The TiSSTAT system includes modules for survey management, data entry, cleaning, compilation, quality assurance and dissemination. The system was tested and improved together with UEMOA member states and successfully installed in all participating countries. National experts in trade and services and IT specialists were trained to use and maintain the system.
TiSSTAT modules overview
The system also comes with a draft legal framework for international trade-in-services statistics, aligned with the global standards on statistics on international trade in services that facilitates international comparison of statistics and can be applied elsewhere after the adaptation to a regional specificity.
The system and the e-learning enable countries to step up their capacity to provide trade-in-services statistics with enhanced skills and data architecture to inform trade policy enabling the strengthening of economic resilience, including more gender-responsive trade policies.

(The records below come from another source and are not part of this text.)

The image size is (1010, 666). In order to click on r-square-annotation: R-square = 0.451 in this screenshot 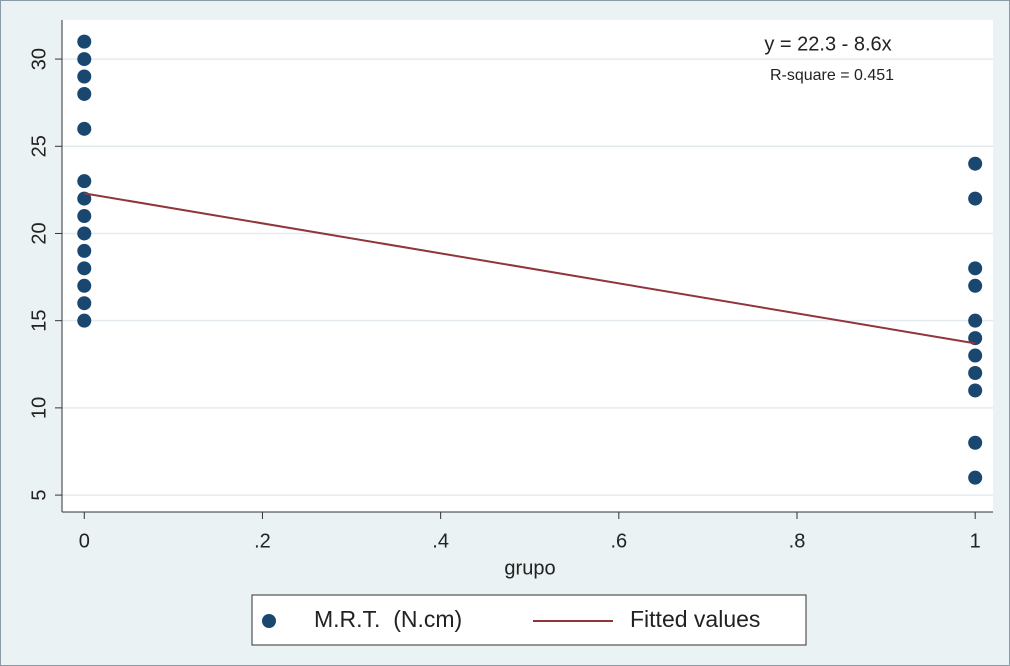, I will do `click(832, 76)`. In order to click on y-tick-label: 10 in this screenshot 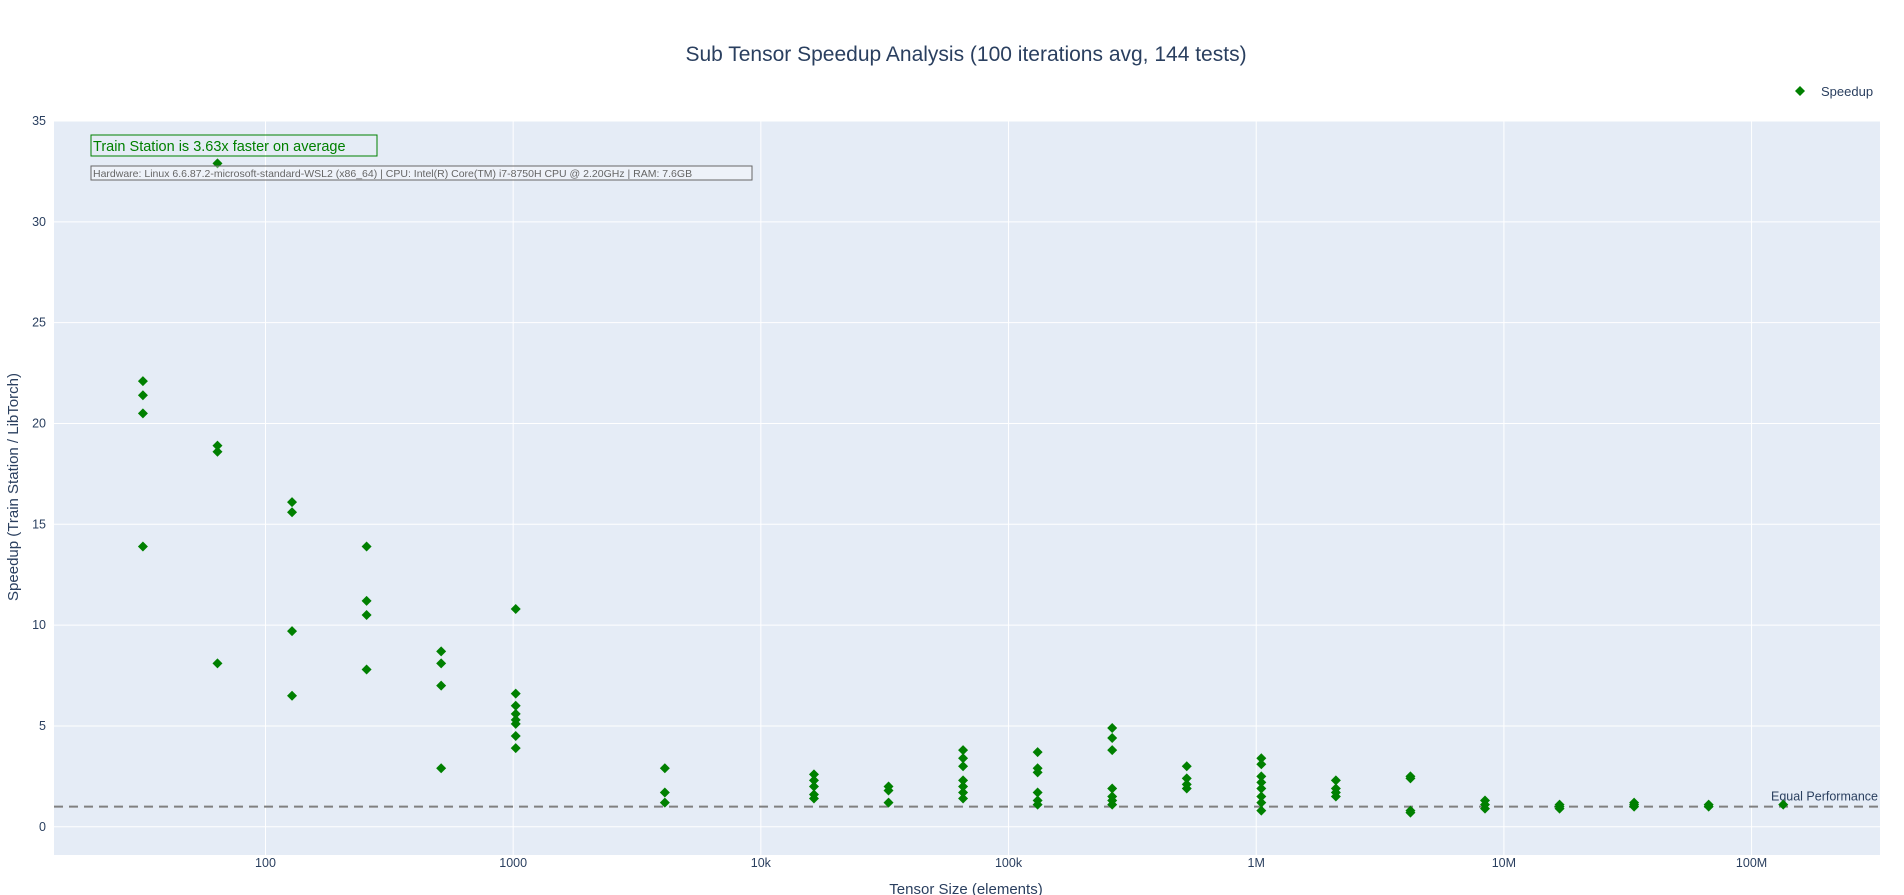, I will do `click(39, 625)`.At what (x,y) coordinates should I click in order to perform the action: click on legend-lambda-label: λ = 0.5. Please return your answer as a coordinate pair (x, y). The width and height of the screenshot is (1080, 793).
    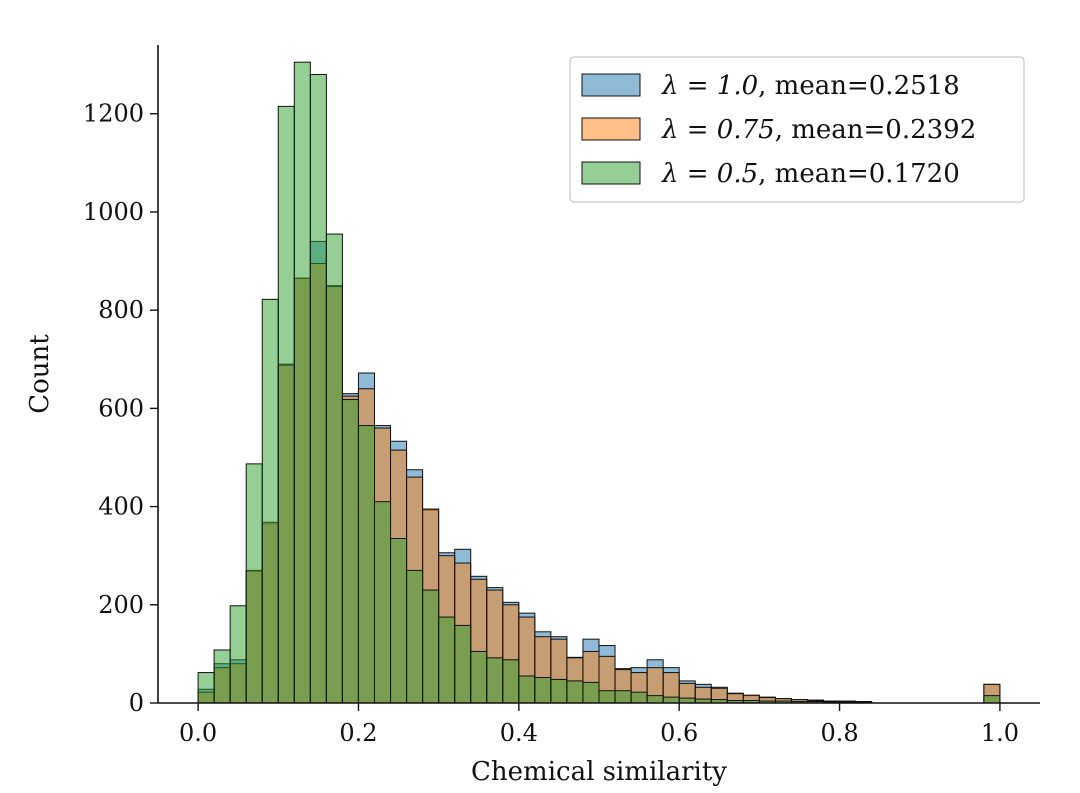
    Looking at the image, I should click on (710, 174). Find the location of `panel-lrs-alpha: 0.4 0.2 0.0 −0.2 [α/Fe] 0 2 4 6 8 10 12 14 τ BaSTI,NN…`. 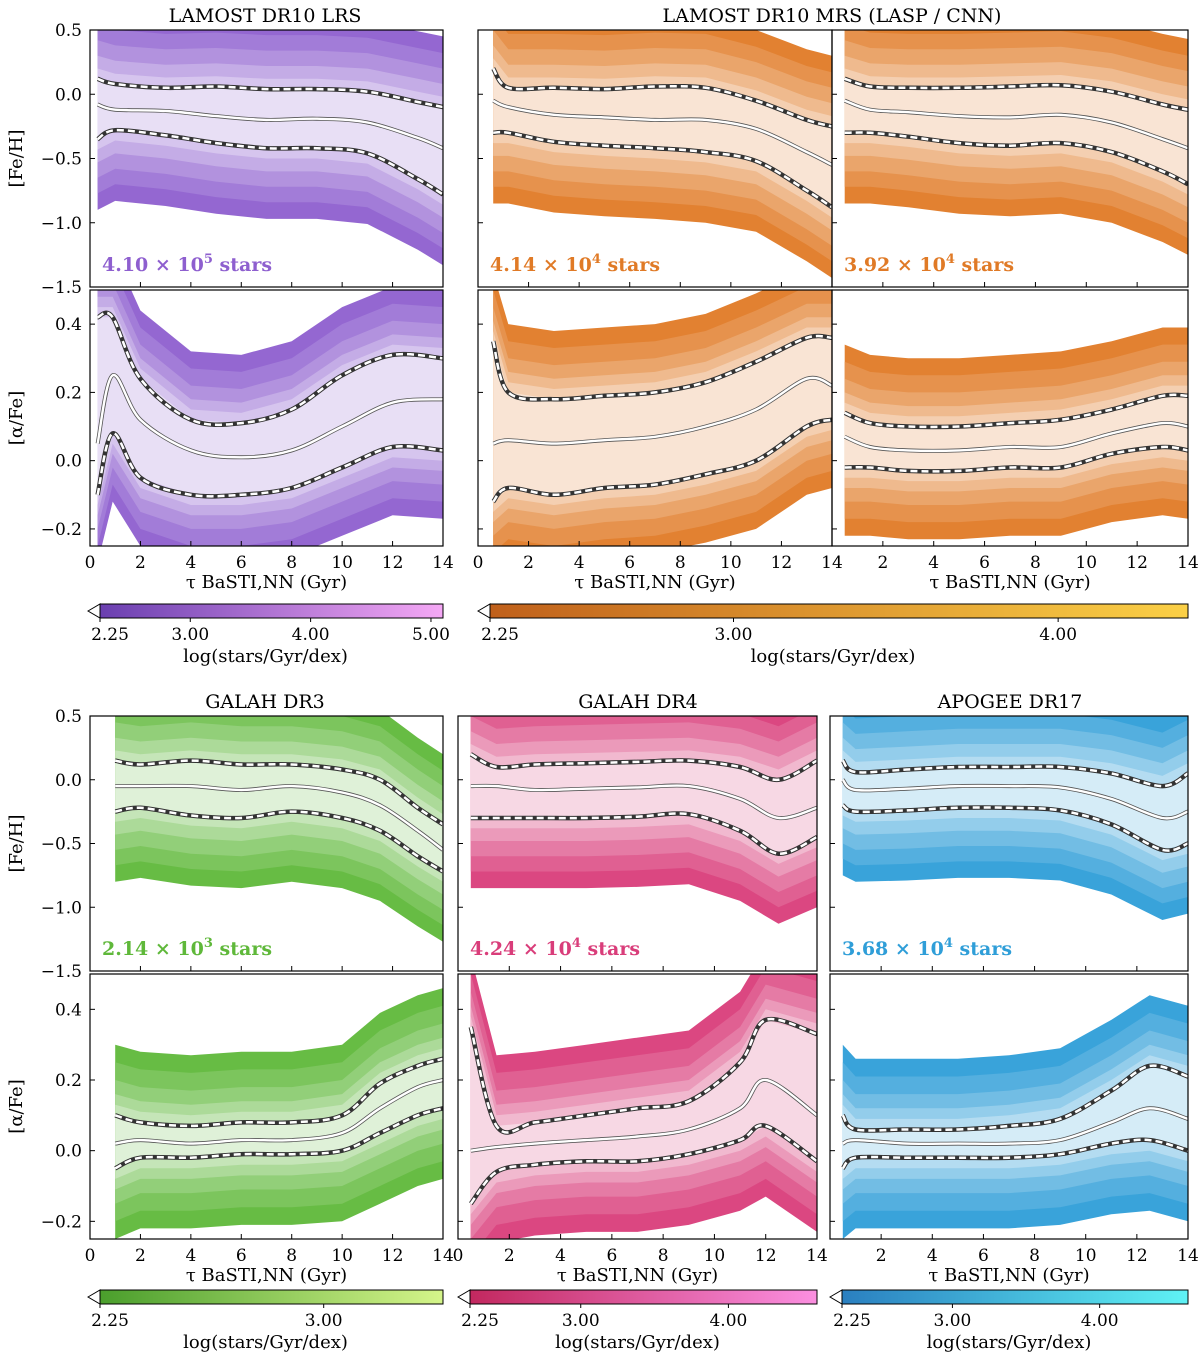

panel-lrs-alpha: 0.4 0.2 0.0 −0.2 [α/Fe] 0 2 4 6 8 10 12 14 τ BaSTI,NN… is located at coordinates (230, 441).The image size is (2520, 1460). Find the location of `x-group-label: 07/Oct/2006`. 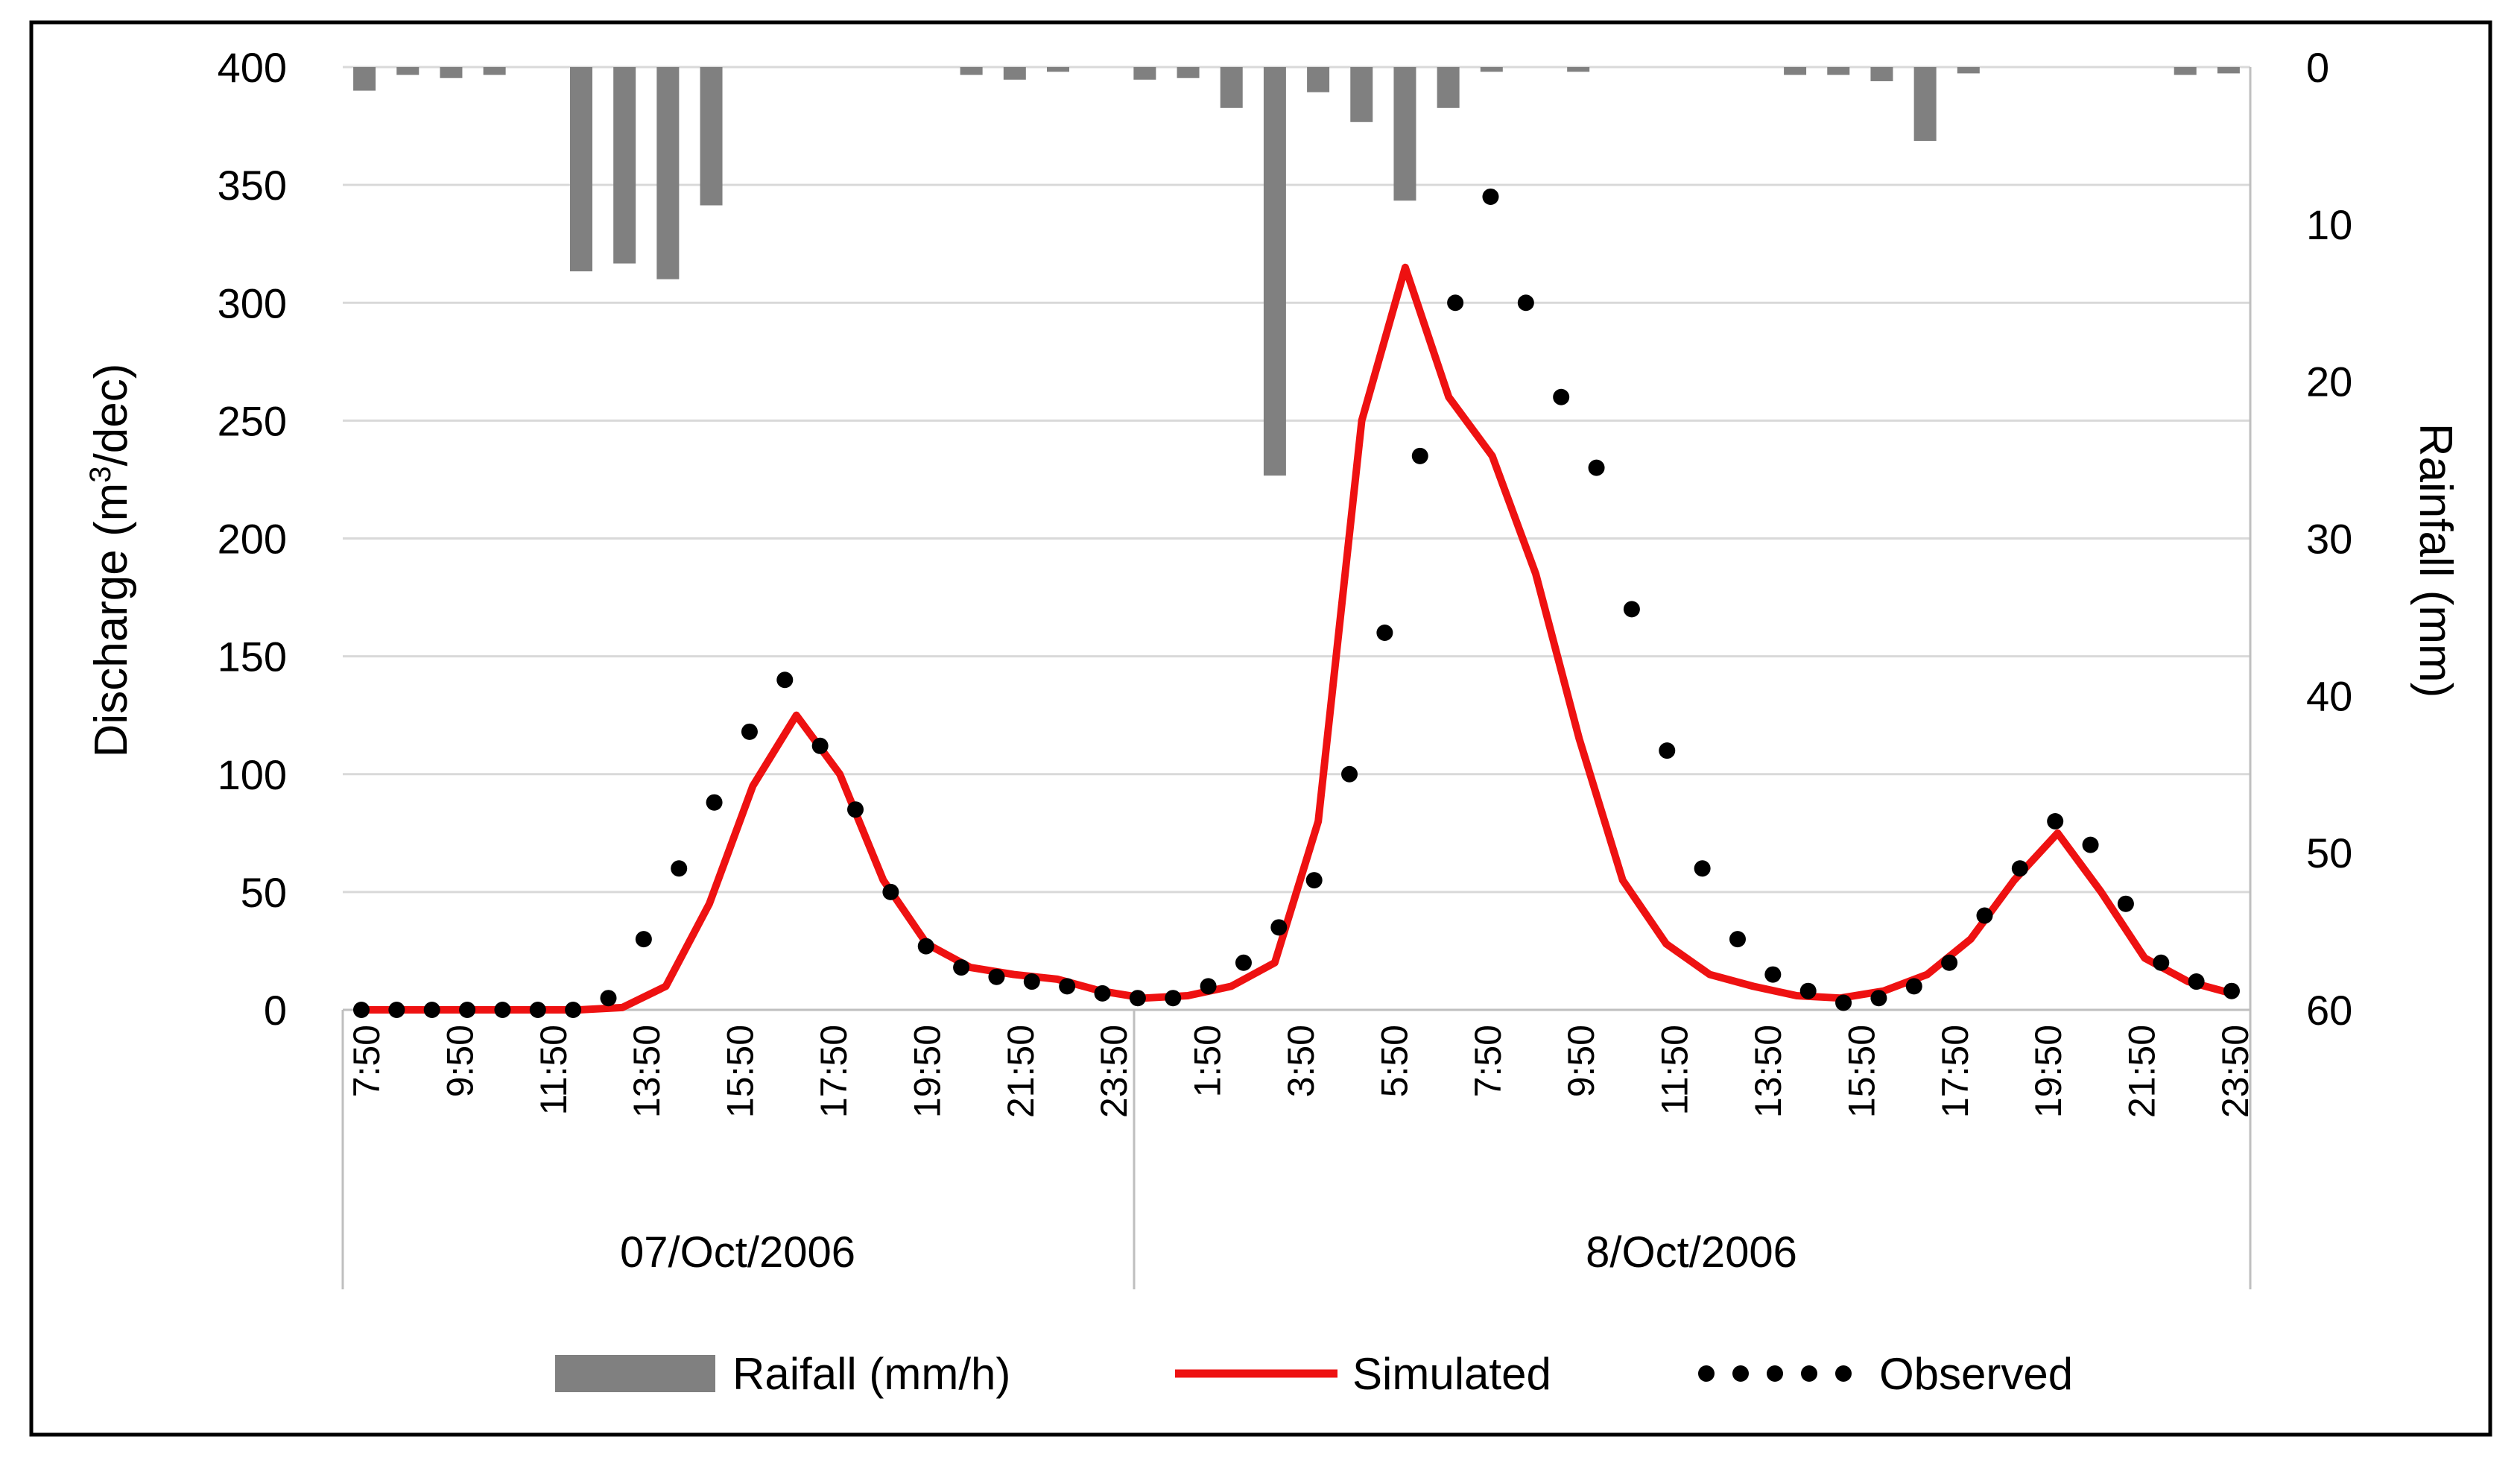

x-group-label: 07/Oct/2006 is located at coordinates (737, 1252).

The results of this extensive work can now be leveraged by any country to customize it for their own national information requirements, with a significantly reduced investment compared to starting from scratch. This will ensure a high level of comparability in trade-in-services statistics. The system is supported by a harmonised entreprise-based questionnaire and an e-learning course and bilateral support is also available.
News
Capacity development offering
UNCTAD developed the TiSSTAT system with the support of the West African Monetary and Economic Union (UEMOA) to adjust to the needs of its member states. UNCTAD Statistics collects data for trade in goods and services statistics, jointly with the WTO and releases consistent information in the databases of the two organizations. In cooperation with the WTO and UN Statistics Division (UNSD), UNCTAD’s Statistics and TRAINFORTRADE provide e-training courses for trade-in-services statistics compilers in English and French.
The offering provides a plug-and-play solution which includes guidance on legal framework for trade-in-services statistics, modern online data collection, compilation methodologies, TiSSTAT information system that can be adjusted to countries’ data environments, and an e-learning course to enhance skills needed in the use and compilation of trade-in-services statistics.
Facts and Figures
15 000 persons from over 200 countries trained. 8 African countries at the forefront of implementing this knowledge with TiSSTAT.
Seeking funding and partners
UNCTAD is looking to partner to scale up activities and enable the use of the TiSSTAT system by more countries. The costs of the effort will depend on the number of countries to cover national data collection costs, and the extent of changes required by IT consultants to the system reflecting national data needs.